Im Geschäftsalltag spricht man auch vom „Digitalchef“ oder „obersten Digitalisierer“ eines Unternehmens. Wie auch immer die Bezeichnung jedoch im Detail lautet: Der CDO ist in jedem Fall in der Führungsebene eines Unternehmens angesiedelt und widmet sich dort der Planung und Steuerung der Digitalen Transformation.
Insbesondere große Unternehmen mit mehr als 500 Millionen Euro Umsatz und den entsprechenden Strukturen und Mitarbeiterzahlen sind komplexe Organisationen. Sie ähneln großen Tankern: Sie lassen sich nur mit großen Anstrengungen und langsam in eine neue Richtung lenken. Eine solche Mammutaufgabe ist nicht von einem Vorstandsmitglied neben seinem Tagesgeschäft zu erledigen. Um das enorme Potential der Digitalen Transformation für jedes Unternehmen zu heben, bietet sich in größeren Unternehmen eine eigene Vorstandsrolle an: der Chief Digital Officer.
In vielen Fällen ist der CDO wie die anderen Rollen des C-Level (CFO, CIO, CTO, CMO) ein gleichberechtigtes Vorstandsmitglied. Diese herausgehobene Position als „Digitalvorstand“ ist wichtig, denn ohne den nötigen Durchgriff auf das ganze Unternehmen wird die Digitale Transformation sicher nicht erfolgreich sein.
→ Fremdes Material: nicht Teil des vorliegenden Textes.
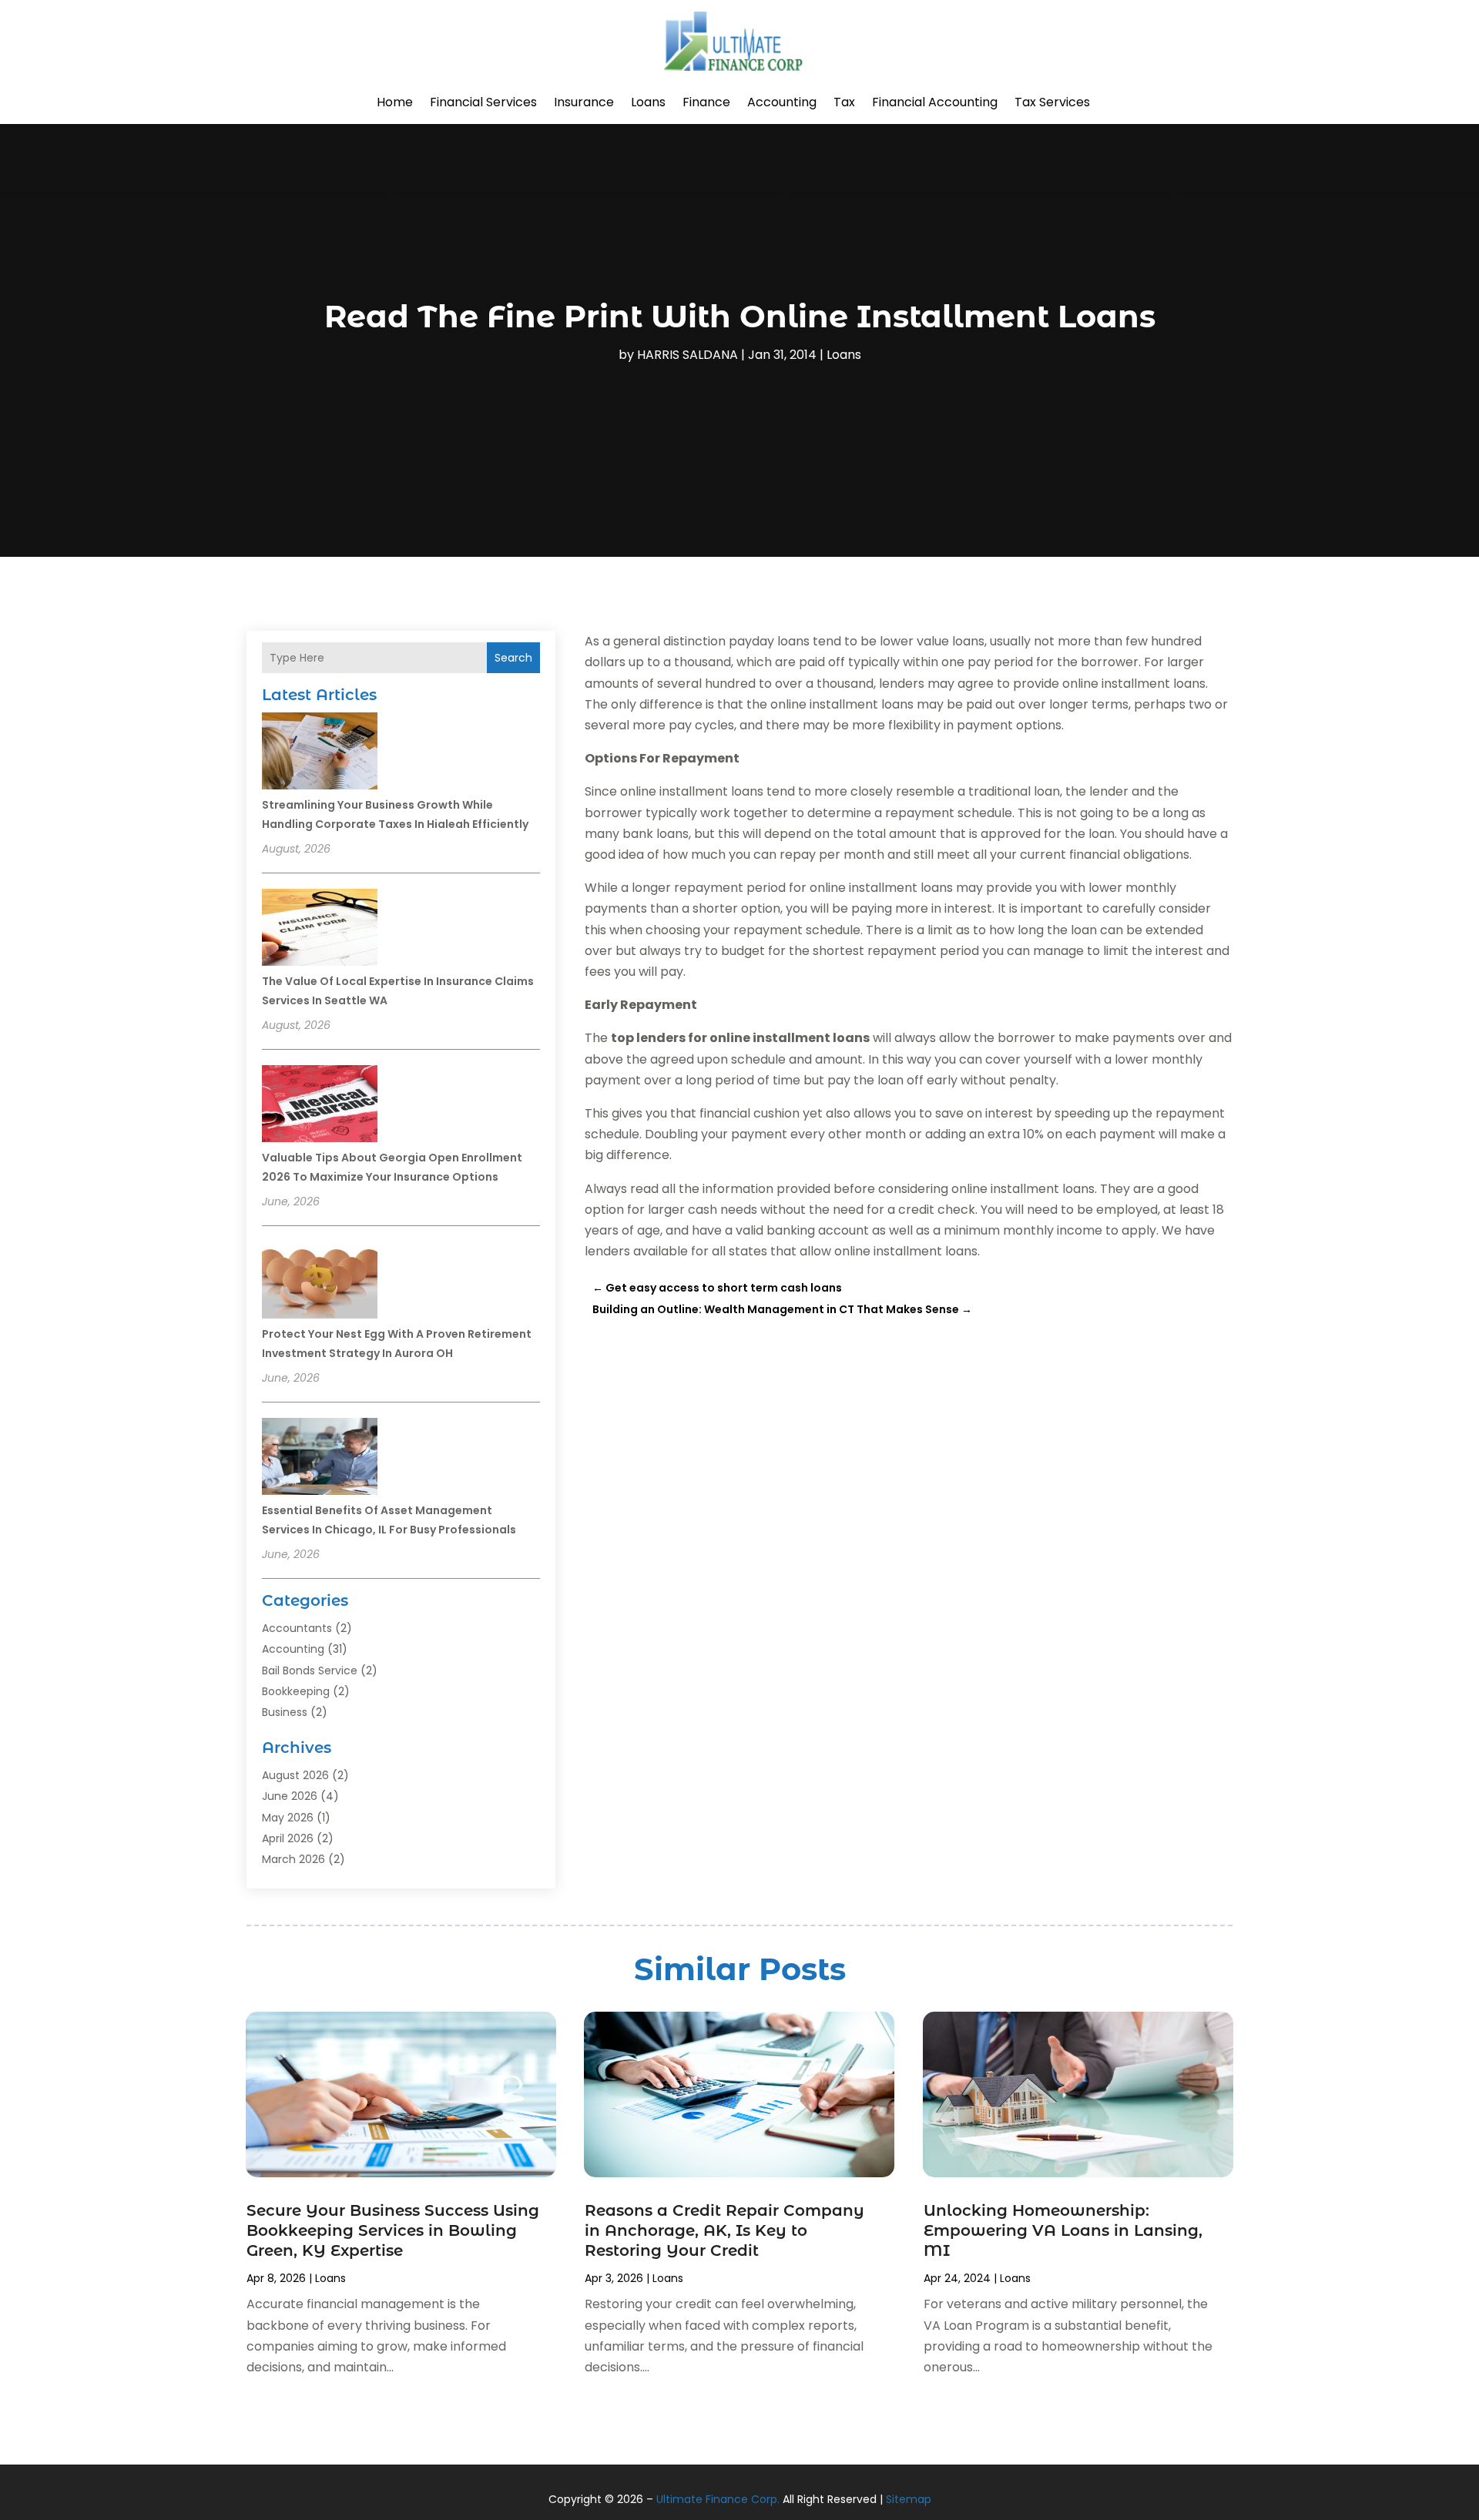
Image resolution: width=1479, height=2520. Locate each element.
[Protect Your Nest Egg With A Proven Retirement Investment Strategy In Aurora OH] (319, 1282)
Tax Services (1052, 102)
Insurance (584, 102)
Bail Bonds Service (309, 1670)
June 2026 (289, 1796)
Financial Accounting (935, 102)
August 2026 (295, 1775)
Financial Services (483, 102)
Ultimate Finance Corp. (718, 2499)
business (284, 1712)
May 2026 (288, 1817)
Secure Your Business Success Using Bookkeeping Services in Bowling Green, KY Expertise (392, 2230)
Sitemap (908, 2499)
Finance (706, 102)
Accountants (297, 1628)
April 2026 (288, 1838)
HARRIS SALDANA (687, 355)
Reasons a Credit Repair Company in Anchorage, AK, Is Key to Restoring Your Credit (724, 2230)
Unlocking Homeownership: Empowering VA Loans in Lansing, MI (1063, 2230)
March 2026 (293, 1859)
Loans (648, 102)
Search (513, 657)
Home (395, 102)
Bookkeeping (296, 1691)
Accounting (782, 102)
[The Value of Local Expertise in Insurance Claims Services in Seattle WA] (319, 929)
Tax (844, 102)
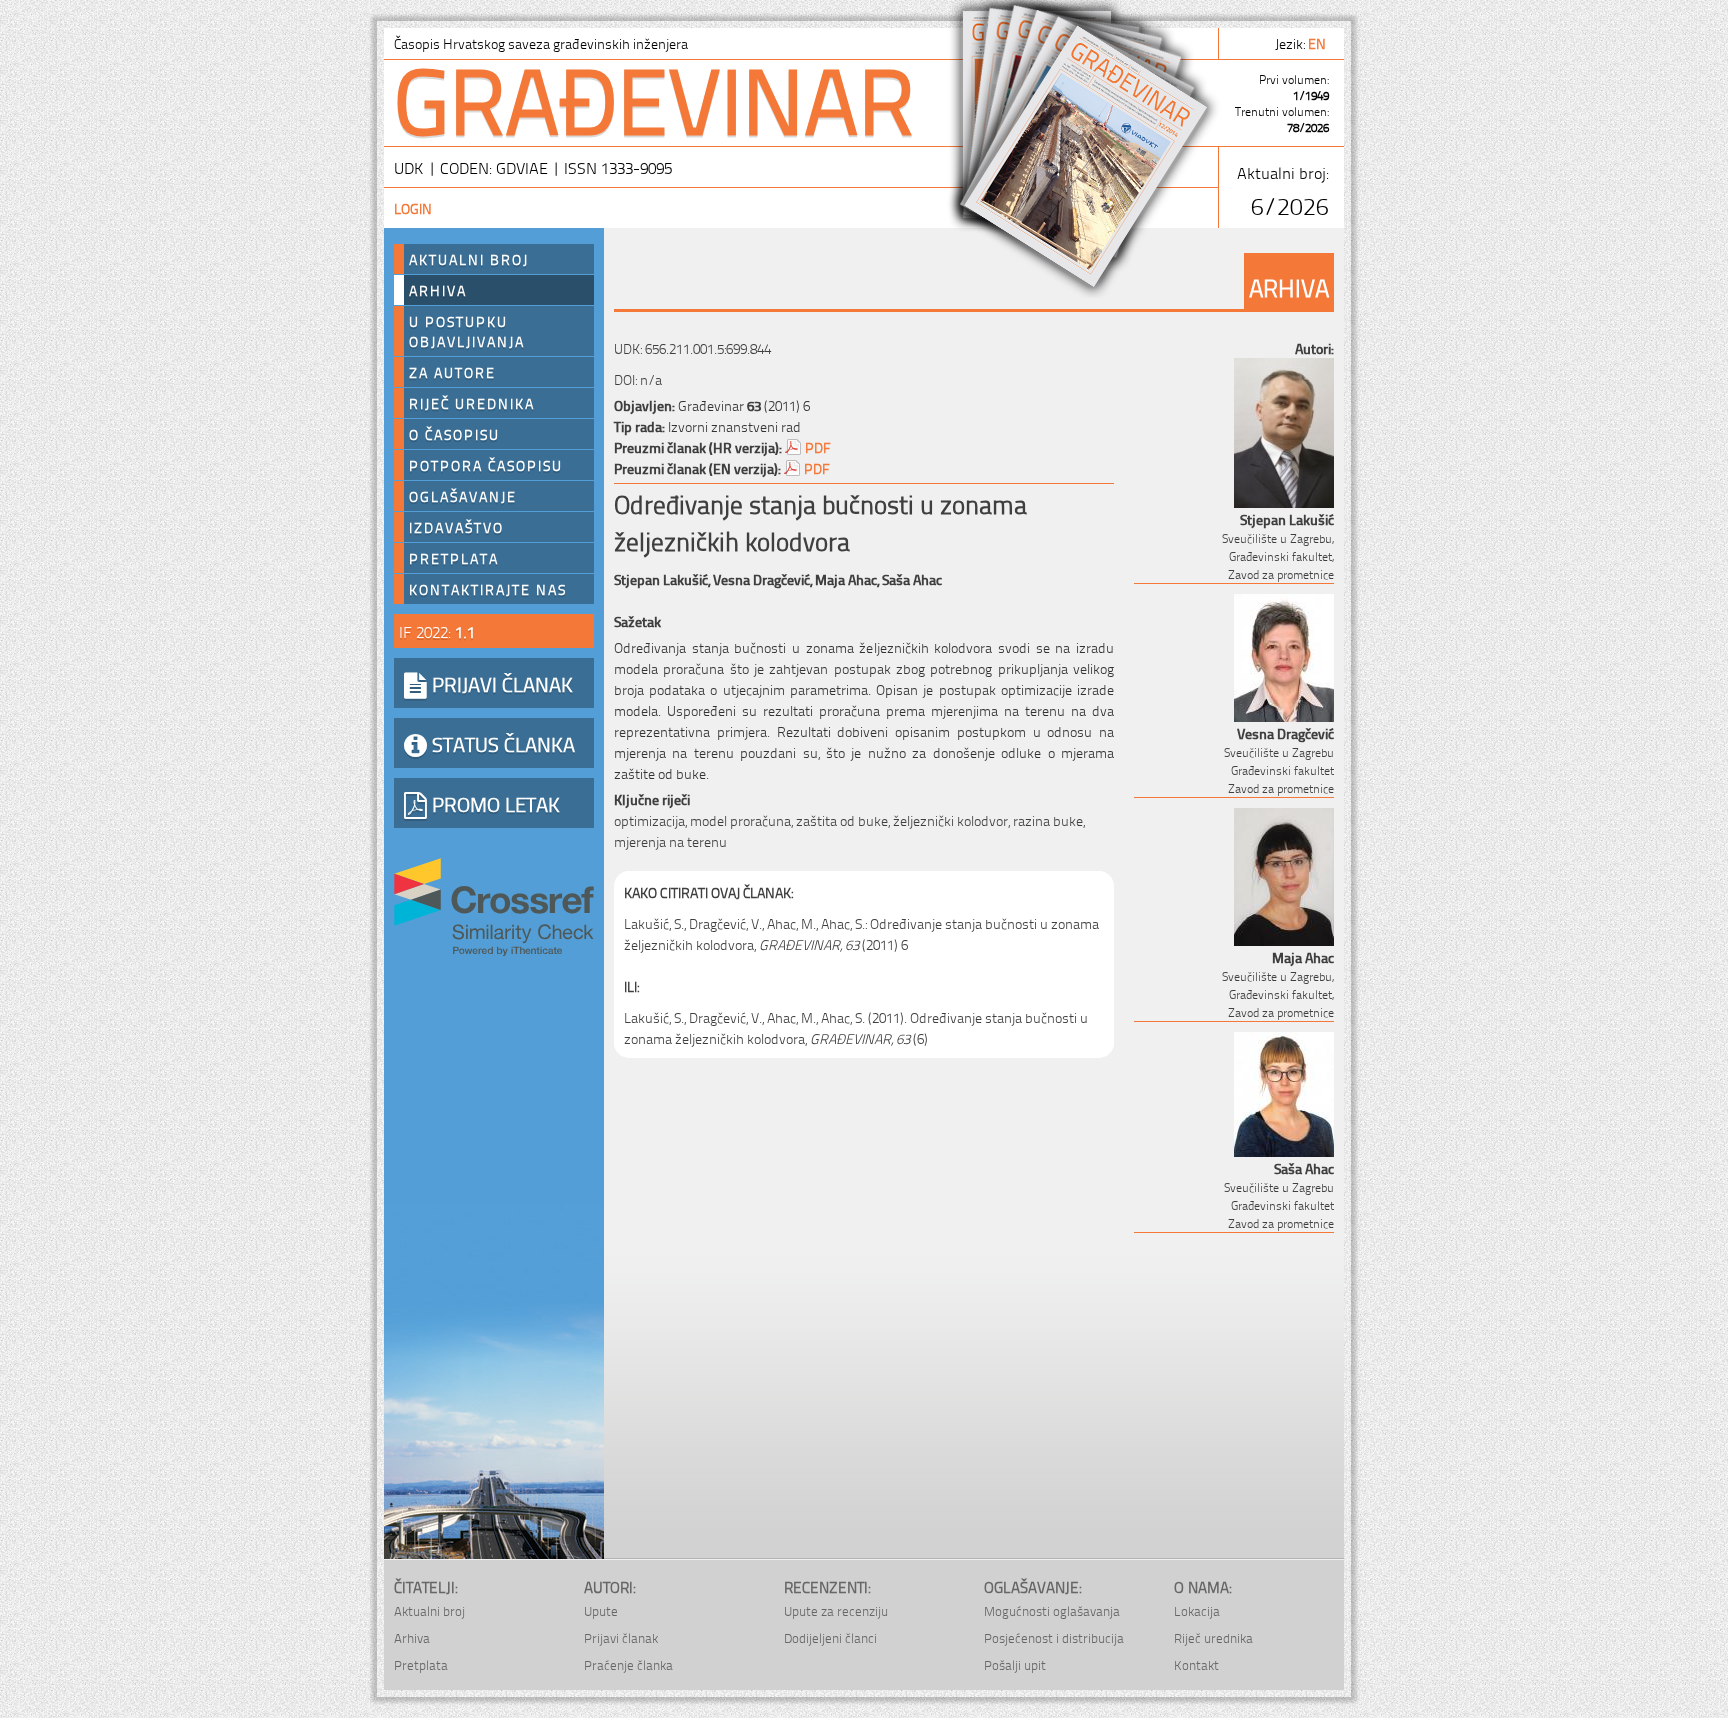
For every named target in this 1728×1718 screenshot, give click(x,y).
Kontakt (1196, 1664)
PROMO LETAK (493, 803)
Zu den Aufgaben des Digitalchefs gehören die Entwicklung einer passenden Digitalisierungsstrategie für das Unternehmen und deren Umsetzung in den bereits bestehenden Strukturen der Organisation. Meist entwickelt der Chief Digital Officer auch neue Geschäftsmodelle und treibt als „Evangelist“ die Digitale Transformation in der gesamten Organisation voran. Er soll die Digitale Transformation möglich machen.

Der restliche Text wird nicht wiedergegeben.